_Work required_:
The records below are to be written out again, exactly as they appear.

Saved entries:
=== Begin Enclosure ===

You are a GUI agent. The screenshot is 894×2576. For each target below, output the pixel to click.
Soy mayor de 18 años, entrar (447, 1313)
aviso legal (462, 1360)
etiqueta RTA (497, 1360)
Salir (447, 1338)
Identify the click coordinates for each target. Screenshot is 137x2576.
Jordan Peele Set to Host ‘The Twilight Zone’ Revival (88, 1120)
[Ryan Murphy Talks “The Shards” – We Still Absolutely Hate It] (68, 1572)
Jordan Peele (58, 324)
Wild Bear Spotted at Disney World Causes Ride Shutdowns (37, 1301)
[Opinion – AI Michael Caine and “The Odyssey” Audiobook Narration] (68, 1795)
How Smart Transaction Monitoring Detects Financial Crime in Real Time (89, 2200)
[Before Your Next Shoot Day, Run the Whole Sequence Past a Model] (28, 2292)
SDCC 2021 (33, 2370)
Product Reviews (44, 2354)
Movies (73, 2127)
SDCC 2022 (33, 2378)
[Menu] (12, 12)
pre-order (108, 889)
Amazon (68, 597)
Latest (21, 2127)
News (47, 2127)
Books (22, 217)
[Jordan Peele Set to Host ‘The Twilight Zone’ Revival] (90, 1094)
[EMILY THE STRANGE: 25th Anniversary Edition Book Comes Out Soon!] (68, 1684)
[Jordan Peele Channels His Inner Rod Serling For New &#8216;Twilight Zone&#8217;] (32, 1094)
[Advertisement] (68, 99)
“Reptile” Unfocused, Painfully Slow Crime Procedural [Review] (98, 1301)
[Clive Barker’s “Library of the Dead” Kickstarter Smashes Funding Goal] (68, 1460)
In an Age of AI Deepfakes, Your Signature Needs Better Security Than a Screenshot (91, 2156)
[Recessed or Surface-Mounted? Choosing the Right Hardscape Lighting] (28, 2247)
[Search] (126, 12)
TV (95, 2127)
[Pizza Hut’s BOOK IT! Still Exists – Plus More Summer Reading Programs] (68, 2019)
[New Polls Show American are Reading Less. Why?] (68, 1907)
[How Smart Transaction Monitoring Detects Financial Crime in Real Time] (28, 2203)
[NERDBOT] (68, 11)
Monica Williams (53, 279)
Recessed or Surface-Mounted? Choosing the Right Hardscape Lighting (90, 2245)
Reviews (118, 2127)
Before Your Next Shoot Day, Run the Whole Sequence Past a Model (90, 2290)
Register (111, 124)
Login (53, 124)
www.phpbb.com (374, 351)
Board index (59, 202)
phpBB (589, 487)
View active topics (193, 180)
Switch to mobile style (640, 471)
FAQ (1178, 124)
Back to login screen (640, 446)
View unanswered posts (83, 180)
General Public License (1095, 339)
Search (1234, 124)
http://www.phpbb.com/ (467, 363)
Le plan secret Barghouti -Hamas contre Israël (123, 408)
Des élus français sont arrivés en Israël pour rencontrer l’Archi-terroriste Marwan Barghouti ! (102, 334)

=== End Enclosure ===

_Answer below_:
You are a GUI agent. The screenshot is 894×2576. For each target below, output the pixel to click.
Soy mayor de 18 años, entrar (447, 1313)
aviso legal (462, 1360)
etiqueta RTA (497, 1360)
Salir (447, 1338)
Identify the click coordinates for each target. Screenshot is 137x2576.
Jordan Peele Set to Host ‘The Twilight Zone’ Revival (88, 1120)
[Ryan Murphy Talks “The Shards” – We Still Absolutely Hate It] (68, 1572)
Jordan Peele (58, 324)
Wild Bear Spotted at Disney World Causes Ride Shutdowns (37, 1301)
[Opinion – AI Michael Caine and “The Odyssey” Audiobook Narration] (68, 1795)
How Smart Transaction Monitoring Detects Financial Crime in Real Time (89, 2200)
[Before Your Next Shoot Day, Run the Whole Sequence Past a Model] (28, 2292)
SDCC 2021 (33, 2370)
Product Reviews (44, 2354)
Movies (73, 2127)
SDCC 2022 (33, 2378)
[Menu] (12, 12)
pre-order (108, 889)
Amazon (68, 597)
Latest (21, 2127)
News (47, 2127)
Books (22, 217)
[Jordan Peele Set to Host ‘The Twilight Zone’ Revival] (90, 1094)
[EMILY THE STRANGE: 25th Anniversary Edition Book Comes Out Soon!] (68, 1684)
[Jordan Peele Channels His Inner Rod Serling For New &#8216;Twilight Zone&#8217;] (32, 1094)
[Advertisement] (68, 99)
“Reptile” Unfocused, Painfully Slow Crime Procedural [Review] (98, 1301)
[Clive Barker’s “Library of the Dead” Kickstarter Smashes Funding Goal] (68, 1460)
In an Age of AI Deepfakes, Your Signature Needs Better Security Than a Screenshot (91, 2156)
[Recessed or Surface-Mounted? Choosing the Right Hardscape Lighting] (28, 2247)
[Search] (126, 12)
TV (95, 2127)
[Pizza Hut’s BOOK IT! Still Exists – Plus More Summer Reading Programs] (68, 2019)
[New Polls Show American are Reading Less. Why?] (68, 1907)
[How Smart Transaction Monitoring Detects Financial Crime in Real Time] (28, 2203)
[NERDBOT] (68, 11)
Monica Williams (53, 279)
Recessed or Surface-Mounted? Choosing the Right Hardscape Lighting (90, 2245)
Reviews (118, 2127)
Before Your Next Shoot Day, Run the Whole Sequence Past a Model (90, 2290)
Register (111, 124)
Login (53, 124)
www.phpbb.com (374, 351)
Board index (59, 202)
phpBB (589, 487)
View active topics (193, 180)
Switch to mobile style (640, 471)
FAQ (1178, 124)
Back to login screen (640, 446)
View unanswered posts (83, 180)
General Public License (1095, 339)
Search (1234, 124)
http://www.phpbb.com/ (467, 363)
Le plan secret Barghouti -Hamas contre Israël (123, 408)
Des élus français sont arrivés en Israël pour rencontrer l’Archi-terroriste Marwan Barghouti ! (102, 334)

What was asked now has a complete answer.